-- START OF TEXT BLOCK --
El Paso competes with a number of other exploration and production and pipeline companies. In the exploration and production segment the company competes to purchase reserves, find new sources of oil and natural gas, and produce more output. This is a large space, however, and El Paso has no control over the prices in the market. In this market the company competes as a price taker, selling at spot prices in the market. In the pipelines segment, EP competes with other companies for market share and long term gas transportation contracts. Though it has government rate caps for natural gas transmission, it sometimes lowers its rate below these caps to maintain competitive within the market. Because it has the largest pipeline system of any of its competitors, EP is the exclusive interstate pipeline operator in many of its markets.
-- END OF TEXT BLOCK --
-- START OF ENTRIES --
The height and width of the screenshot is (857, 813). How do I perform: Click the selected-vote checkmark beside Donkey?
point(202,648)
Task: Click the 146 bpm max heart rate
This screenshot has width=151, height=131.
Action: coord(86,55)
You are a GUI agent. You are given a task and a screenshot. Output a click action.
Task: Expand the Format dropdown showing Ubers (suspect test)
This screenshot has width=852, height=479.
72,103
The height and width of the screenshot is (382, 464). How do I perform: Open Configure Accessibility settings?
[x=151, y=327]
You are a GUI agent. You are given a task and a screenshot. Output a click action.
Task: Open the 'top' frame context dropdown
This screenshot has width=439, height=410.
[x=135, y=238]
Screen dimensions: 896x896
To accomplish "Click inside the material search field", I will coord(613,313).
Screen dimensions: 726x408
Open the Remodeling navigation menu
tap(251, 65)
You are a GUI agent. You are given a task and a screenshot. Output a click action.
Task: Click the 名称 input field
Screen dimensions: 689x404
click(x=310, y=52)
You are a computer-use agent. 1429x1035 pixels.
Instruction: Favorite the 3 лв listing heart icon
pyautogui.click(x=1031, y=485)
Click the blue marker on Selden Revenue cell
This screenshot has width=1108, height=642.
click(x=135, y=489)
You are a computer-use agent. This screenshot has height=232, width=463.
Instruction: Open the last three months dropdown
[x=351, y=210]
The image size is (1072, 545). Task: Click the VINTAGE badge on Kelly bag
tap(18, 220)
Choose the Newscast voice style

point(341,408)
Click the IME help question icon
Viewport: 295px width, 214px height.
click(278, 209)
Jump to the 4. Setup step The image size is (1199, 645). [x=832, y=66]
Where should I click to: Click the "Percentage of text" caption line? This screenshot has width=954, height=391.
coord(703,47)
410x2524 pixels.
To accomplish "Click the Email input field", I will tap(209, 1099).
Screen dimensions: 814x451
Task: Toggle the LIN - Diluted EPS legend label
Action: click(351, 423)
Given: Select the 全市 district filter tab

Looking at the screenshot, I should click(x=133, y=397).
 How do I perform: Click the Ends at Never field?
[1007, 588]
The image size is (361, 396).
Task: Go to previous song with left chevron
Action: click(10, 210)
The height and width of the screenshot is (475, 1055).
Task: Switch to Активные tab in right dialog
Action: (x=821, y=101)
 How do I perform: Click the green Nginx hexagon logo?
-- END OF ENTRIES --
WHAT IS REQUIRED:
Repeat the passage about El Paso's competition in exploration, production and pipelines word for word.

THE RESULT:
El Paso competes with a number of other exploration and production and pipeline companies. In the exploration and production segment the company competes to purchase reserves, find new sources of oil and natural gas, and produce more output. This is a large space, however, and El Paso has no control over the prices in the market. In this market the company competes as a price taker, selling at spot prices in the market. In the pipelines segment, EP competes with other companies for market share and long term gas transportation contracts. Though it has government rate caps for natural gas transmission, it sometimes lowers its rate below these caps to maintain competitive within the market. Because it has the largest pipeline system of any of its competitors, EP is the exclusive interstate pipeline operator in many of its markets.